要は、女子高生がロケット乗りになるという話の全4巻シリーズなのだが、第1巻では、主人公・ゆかり(AV女優並のプロポーションらしい)と、主人公の異母姉妹・まつり(アグネス・ラムばりのダイナマイトバディーらしい)が、すったもんだの末、宇宙に旅立つまでを描いた。
で、本巻の第2巻では、主人公の同級生・茜(スレンダー体型)が仲間入りし、宇宙に旅立つまでが描かれている。良い感じに、色々な属性の方を呼び込めるようになっており、思わずなるほどと膝を打ちたくなる……。

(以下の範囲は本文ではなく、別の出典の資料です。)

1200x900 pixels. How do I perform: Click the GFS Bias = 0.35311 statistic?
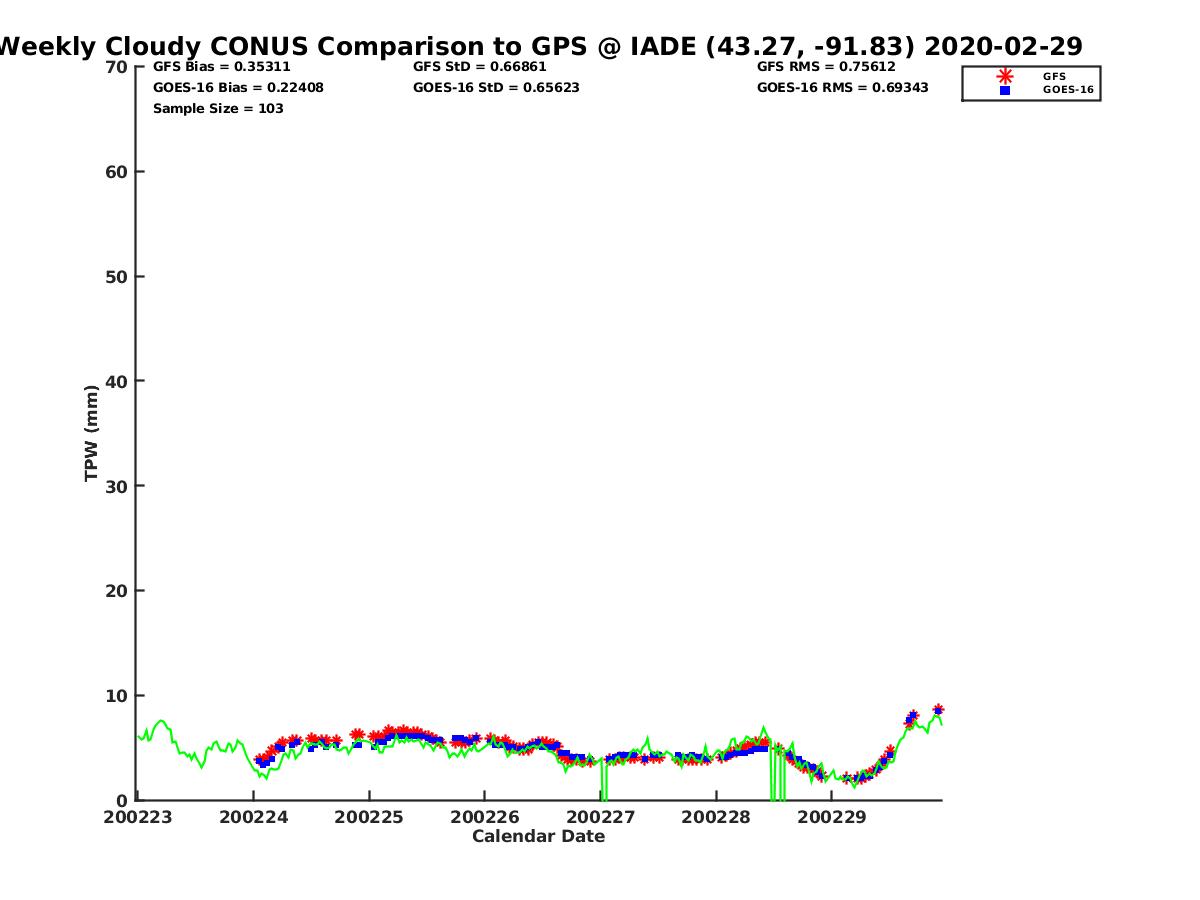coord(221,67)
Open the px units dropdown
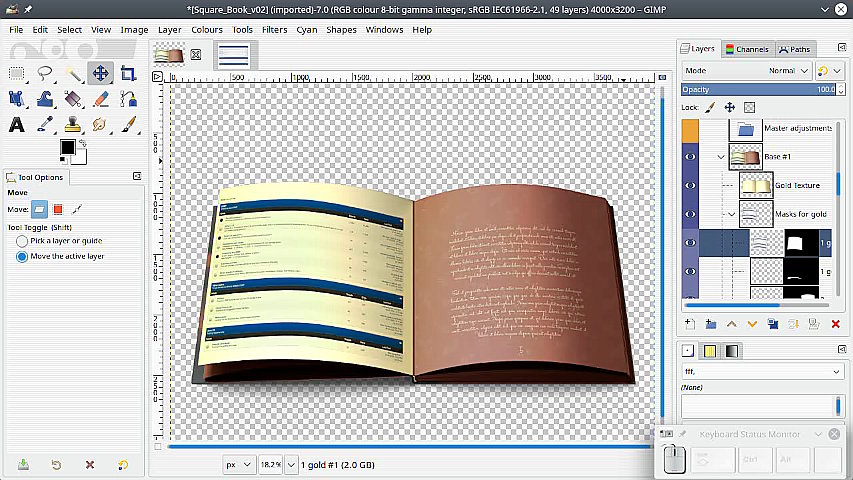 [240, 465]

まあ冗談はさて置き、本書は良くも悪くも、必ずしも経験や知識が十分でない女子高生が宇宙に飛び出すというところの痛快さを楽しむ物語である。逆に言うと、努力の蓄積とか、相手への経緯とか、そういうものはなかったりする。本作でも、私のような良い大人が読むと、主人公の無礼な言動には正直イラッとするところも出てくる。大人と見るや「憎まれ口」を叩いて当然と思っているところとか、未熟を通り越しているし、リーダーシップの意味や意義を履き違えているよなと思わざるを得ない。しかし、そういうのを飲み込んで、痛快さを楽しむ「べき」物語である。